- TEXT EXCERPT -
The general driving idea behind open science and data is that scientific research can and should be accessible to anyone—because, well, why not? This system benefits all parties involved—the researchers gain wider-reaching recognition and appreciation for their work, the study subjects get to witness the palpable value of providing their personal data, scientists and other professionals are able to use properly funded research to aid in their own research/work, and the general public gains helpful information and knowledge from trusted sources. This is truly a win-win—collective consciousness is a global good!

People

These are the researchers and supporting stakeholders who contribute to the portal and make up the consortium. In the People section of the portal, you can query for people based on their institutions, programs, and the Grants which fund their work.

Explore all people on the portal here.

Clicking on a name will take you to their Synapse profile and provide basic information about the person, including their Synapse email.

Program

In our context, a program represents a group of scientists working together towards a common research goal. In this way, “Consortia” is often used interchangeably with “program.” An exception is the Community Data Contribution Program, where researchers outside of the funded programs contribute data and other content to the portal.

Project

In our context, a project is typically associated with an NIH grant. So, the terms project and grant are often used interchangeably. Explore all projects on the portal here.

Publications

Publications are a core output of research studies—many of them are Open Access and can be directly accessed by anyone. Explore all publications on the portal here.

Results

Data analyses that surfaces on the portal through biological and computational tools and is boosted through information available on the portal such as metadata and provenance.

From a reusability perspective, data is the most useful to future users. Both results and data can be shared, but “data” is more important for reproducibility and reuse.

We consider data to be raw or partially processed information, depending on the type of experiment. Results are generally post-analysis information or manuscript figures. For example, if you are sharing gene expression information, raw data would be the raw, zipped, fastq.gz files, while differential expression analysis and volcano plots would be considered results. This distinction is well defined for many types of data, but for assays that we encounter less often this may be less clear. Results might also be acceptable for assays that do not lend themselves to re-analysis, such as western blotting. We can work with you to help figure this out.

- WHAT YOU HAVE TO DO -
Please write the next part of the open science portal text, starting right after its last sentence.

- GIVEN ENTRIES -

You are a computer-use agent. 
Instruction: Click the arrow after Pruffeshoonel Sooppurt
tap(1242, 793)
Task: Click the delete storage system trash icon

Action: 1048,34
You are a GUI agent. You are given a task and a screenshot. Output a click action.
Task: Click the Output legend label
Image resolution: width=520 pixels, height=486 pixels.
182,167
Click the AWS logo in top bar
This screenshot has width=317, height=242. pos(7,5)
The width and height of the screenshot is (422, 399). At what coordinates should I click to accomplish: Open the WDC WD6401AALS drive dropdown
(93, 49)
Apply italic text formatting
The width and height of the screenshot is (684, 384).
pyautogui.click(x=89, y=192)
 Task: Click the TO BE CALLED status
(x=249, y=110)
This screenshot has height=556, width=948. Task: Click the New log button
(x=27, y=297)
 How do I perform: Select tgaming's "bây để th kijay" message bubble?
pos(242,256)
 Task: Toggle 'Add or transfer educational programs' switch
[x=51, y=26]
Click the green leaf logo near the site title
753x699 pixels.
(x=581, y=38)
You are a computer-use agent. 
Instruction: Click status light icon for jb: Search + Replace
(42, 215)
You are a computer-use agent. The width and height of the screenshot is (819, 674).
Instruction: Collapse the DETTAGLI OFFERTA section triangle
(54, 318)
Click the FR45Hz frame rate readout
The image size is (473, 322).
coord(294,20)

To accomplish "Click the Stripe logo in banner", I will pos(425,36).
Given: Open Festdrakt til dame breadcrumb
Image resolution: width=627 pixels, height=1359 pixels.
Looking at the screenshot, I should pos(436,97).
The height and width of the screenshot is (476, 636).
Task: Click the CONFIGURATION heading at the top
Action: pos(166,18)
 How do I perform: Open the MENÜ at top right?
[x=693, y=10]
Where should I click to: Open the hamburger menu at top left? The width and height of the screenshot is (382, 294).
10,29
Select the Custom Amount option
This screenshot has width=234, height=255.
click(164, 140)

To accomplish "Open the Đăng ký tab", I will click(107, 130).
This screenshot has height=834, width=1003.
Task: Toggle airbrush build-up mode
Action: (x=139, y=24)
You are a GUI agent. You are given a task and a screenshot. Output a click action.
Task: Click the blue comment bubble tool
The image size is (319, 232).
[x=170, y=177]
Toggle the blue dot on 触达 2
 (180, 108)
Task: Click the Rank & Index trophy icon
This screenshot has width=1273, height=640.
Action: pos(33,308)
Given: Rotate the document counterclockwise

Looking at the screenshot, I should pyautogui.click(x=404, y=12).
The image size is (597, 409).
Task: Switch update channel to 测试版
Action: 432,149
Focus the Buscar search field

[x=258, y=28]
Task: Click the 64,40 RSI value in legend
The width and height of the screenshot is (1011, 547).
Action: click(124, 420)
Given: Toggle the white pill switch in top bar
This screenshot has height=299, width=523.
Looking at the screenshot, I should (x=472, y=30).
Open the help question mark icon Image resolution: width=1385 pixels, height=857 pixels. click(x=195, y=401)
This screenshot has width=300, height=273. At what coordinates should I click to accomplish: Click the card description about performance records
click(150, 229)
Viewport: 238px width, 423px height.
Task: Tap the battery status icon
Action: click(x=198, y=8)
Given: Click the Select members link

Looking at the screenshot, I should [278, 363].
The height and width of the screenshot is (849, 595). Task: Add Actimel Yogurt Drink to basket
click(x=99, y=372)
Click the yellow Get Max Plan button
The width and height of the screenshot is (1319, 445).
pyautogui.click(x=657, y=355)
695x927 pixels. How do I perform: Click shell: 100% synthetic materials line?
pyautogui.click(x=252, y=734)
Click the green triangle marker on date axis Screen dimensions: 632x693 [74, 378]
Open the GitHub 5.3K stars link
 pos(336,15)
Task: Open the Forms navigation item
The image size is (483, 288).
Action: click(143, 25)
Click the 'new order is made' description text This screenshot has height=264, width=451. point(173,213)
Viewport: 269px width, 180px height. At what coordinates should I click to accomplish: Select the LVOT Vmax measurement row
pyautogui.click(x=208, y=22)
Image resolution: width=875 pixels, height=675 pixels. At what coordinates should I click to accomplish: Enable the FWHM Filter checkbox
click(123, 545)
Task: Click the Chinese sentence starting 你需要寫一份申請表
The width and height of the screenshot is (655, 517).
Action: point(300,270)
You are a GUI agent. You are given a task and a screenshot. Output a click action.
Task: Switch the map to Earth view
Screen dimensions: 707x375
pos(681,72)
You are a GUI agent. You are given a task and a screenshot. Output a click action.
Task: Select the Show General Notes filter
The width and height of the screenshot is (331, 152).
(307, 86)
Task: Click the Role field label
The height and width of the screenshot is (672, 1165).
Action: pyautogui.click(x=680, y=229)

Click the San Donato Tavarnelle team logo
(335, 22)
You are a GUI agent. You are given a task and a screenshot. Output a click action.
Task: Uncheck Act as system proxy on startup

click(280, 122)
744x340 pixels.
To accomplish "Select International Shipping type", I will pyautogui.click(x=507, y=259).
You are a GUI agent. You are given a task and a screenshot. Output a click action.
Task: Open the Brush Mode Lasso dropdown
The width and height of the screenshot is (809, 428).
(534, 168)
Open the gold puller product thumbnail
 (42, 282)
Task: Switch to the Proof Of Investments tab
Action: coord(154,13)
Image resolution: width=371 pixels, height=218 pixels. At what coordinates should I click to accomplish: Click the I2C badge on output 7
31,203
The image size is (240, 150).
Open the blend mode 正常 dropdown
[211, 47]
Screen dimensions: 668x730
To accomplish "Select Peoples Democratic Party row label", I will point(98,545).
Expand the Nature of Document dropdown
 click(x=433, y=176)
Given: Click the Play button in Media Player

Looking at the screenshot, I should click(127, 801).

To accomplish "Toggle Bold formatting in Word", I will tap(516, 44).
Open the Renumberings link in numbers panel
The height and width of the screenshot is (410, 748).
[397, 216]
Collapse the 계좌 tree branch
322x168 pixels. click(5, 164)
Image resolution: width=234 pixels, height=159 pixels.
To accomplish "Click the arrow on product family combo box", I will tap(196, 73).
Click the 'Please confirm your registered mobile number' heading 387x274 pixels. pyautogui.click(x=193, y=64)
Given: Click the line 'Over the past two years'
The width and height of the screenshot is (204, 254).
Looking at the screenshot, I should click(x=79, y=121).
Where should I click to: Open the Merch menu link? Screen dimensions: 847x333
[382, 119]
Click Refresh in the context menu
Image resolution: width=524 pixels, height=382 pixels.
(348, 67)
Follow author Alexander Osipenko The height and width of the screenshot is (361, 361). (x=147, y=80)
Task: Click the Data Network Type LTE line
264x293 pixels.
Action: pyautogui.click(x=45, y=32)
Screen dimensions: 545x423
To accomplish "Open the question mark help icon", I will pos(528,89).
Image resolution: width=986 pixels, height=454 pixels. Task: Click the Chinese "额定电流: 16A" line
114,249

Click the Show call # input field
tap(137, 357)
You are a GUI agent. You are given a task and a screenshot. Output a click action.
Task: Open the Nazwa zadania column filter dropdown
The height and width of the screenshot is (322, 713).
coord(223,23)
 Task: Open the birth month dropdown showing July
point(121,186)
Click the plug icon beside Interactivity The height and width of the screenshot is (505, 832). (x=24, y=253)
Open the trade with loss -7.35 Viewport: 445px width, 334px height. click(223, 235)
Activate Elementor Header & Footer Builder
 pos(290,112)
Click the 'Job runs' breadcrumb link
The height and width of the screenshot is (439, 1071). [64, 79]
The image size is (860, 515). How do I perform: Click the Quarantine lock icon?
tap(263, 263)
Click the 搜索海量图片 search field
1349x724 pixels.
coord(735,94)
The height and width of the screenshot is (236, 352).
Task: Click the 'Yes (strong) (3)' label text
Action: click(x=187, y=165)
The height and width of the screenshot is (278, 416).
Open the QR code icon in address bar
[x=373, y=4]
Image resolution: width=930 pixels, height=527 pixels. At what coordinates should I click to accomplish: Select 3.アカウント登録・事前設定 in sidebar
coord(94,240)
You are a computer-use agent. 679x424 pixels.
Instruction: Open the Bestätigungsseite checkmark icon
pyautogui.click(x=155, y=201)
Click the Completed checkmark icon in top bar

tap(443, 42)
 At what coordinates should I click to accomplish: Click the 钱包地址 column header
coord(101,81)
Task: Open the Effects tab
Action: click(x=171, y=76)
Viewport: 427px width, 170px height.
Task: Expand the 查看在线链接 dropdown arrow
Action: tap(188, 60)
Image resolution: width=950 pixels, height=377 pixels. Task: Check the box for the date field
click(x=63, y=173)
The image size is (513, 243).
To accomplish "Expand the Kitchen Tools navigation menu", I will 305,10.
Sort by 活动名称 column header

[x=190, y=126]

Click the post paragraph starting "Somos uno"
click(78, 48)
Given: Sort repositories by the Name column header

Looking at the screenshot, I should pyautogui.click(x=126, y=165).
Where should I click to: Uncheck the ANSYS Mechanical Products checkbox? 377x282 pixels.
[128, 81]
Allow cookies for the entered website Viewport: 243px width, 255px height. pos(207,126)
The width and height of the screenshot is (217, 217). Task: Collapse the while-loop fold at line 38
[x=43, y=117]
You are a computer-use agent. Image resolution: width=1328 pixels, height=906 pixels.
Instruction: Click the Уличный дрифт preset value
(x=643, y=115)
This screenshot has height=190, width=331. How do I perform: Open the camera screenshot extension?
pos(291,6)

- OUTPUT FOR THIS TASK -
Schema

An overlapping concept to data model, a metadata schema provides further rules and standardization of a data model. It outlines additional rules governing the management of metadata through constraints such as the optionality or valid values of attributes.

Sensitive Data

Data that must be protected from unauthorized access to safeguard the privacy or security of an individual or organization. This includes human data at risk of re-identification.

Note: “De-identified” data (maintained in a way that does not allow association with a specific person) is not considered sensitive.

Specimen ID

A specimen ID is the identifier for a sample from a specific individual – for example, a brain sample from a specific region or a blood sample.

Study

A study is the primary unit of data organization in the portal. Essentially, each study represents an individual research project with specific objectives and focus (one project can operate multiple studies) A study can represent data generated from a specific human cohort, data from experiments on a model system, cross-consortium data processing and analysis efforts, or data associated with a specific publication. Explore all studies on the portal here.

Synapse ID

Every object in Synapse (file, folder, project, table, view, user, etc.) is designated a unique Synapse ID (also known as synID) that is readable by programmatic clients.

Tools

The portal houses tools available to the research community to assist with data research and analysis. Find computational tools here.